### [GOALS]
(a) Answer these from the page on Texas wrongful death and survival cases:
(i) What critical differences between the two kinds of cases does the page list?
(ii) What is the primary purpose of wrongful death?
(iii) Who may bring a wrongful death lawsuit under Texas law?
(b) Transcribe the page on Texas wrongful death and survival cases from "The legal landscape" to "their loved one.".

### [SOURCE DOCUMENT]
------

In Texas, wrongful death and survival cases are two distinct types of legal actions that can be pursued when someone dies due to the fault of another party. Wrongful death and survival actions involve different legal principles. Some critical differences between wrongful death and survival cases in Texas are their purpose, the parties permitted to bring each type of claim, and the damages available for each claim.

The legal landscape of a wrongful death or survival lawsuit in Texas can be complex and challenging. Understanding the intricacies of Texas laws is crucial for anyone seeking compensation for losing a loved one due to someone else’s wrongful conduct. Let’s look at the key aspects of Texas wrongful death and survival lawsuits and shed light on the differences between the two types of cases.

Wrongful Death in Texas

In Texas, wrongful death occurs when an injury causes a person’s death or a fetus’s failure to be born alive. The injury results from another person’s or entity’s “wrongful act, neglect, carelessness, unskillfulness, or default,” and the injured person would have been entitled to file a personal injury lawsuit had they lived or been born alive. Its primary purpose is to compensate the family for their losses and damages resulting from the death of their loved one.

Who Can File a Wrongful Death Lawsuit in Texas?

Under Texas law, a surviving spouse, the deceased children, and parents can bring a wrongful death lawsuit. Any one of these parties can file a lawsuit for all eligible survivors. If the surviving spouse, the deceased children, or parents do not initiate the wrongful death claim within three months of the deceased person’s death. In that case, the executor or administrator of the deceased’s estate must do so unless the surviving spouse, the deceased children, and parents explicitly request otherwise.

------

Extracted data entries
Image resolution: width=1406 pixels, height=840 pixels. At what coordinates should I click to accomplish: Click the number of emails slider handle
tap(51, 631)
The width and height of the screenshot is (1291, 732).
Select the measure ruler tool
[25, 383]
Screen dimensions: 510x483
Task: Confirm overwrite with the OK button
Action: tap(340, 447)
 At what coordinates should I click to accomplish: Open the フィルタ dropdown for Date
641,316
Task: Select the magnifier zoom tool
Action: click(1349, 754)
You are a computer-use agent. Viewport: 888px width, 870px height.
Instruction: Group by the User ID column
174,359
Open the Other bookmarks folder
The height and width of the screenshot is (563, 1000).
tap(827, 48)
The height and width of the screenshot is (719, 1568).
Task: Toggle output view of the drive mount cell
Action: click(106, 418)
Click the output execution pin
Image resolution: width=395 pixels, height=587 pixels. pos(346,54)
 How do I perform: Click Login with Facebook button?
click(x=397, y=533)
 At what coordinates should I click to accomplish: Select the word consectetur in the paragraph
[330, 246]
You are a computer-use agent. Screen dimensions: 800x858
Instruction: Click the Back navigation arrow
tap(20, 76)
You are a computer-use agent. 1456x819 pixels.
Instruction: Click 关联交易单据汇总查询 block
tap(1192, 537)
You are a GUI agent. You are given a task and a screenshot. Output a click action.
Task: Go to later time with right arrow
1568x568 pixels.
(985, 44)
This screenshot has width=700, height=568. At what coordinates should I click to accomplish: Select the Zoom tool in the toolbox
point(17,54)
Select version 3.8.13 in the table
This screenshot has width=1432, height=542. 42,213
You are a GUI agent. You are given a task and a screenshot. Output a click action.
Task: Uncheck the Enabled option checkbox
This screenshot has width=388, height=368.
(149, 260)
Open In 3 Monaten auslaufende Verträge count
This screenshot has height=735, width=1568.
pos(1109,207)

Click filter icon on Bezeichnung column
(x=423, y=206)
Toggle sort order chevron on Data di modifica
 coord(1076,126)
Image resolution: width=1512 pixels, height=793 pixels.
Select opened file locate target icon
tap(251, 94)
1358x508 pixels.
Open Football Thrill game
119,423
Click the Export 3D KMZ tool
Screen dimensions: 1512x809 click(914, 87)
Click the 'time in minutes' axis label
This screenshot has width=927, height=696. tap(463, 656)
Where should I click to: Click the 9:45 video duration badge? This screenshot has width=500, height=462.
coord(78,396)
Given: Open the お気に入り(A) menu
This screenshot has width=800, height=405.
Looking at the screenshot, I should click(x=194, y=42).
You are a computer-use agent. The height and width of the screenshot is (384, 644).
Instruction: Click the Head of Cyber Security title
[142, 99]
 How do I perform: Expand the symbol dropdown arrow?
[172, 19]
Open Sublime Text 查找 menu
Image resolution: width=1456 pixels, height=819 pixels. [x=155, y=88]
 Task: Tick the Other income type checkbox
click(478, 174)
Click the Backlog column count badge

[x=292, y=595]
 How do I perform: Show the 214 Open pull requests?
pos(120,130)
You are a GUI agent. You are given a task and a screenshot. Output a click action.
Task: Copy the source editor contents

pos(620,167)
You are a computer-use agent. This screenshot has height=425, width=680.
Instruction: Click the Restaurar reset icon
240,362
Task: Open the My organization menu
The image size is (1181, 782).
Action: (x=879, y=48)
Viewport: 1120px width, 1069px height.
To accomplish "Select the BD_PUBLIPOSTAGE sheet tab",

------

### [SOLUTION LIST]
(a)
(i) Their purpose, the parties permitted to bring each type of claim, and the damages available for each claim.
(ii) To compensate the family for their losses and damages resulting from the death of their loved one.
(iii) A surviving spouse, the deceased children, and parents. Any one of them can file for all eligible survivors.

(b)
The legal landscape of a wrongful death or survival lawsuit in Texas can be complex and challenging. Understanding the intricacies of Texas laws is crucial for anyone seeking compensation for losing a loved one due to someone else’s wrongful conduct. Let’s look at the key aspects of Texas wrongful death and survival lawsuits and shed light on the differences between the two types of cases.

Wrongful Death in Texas

In Texas, wrongful death occurs when an injury causes a person’s death or a fetus’s failure to be born alive. The injury results from another person’s or entity’s “wrongful act, neglect, carelessness, unskillfulness, or default,” and the injured person would have been entitled to file a personal injury lawsuit had they lived or been born alive. Its primary purpose is to compensate the family for their losses and damages resulting from the death of their loved one.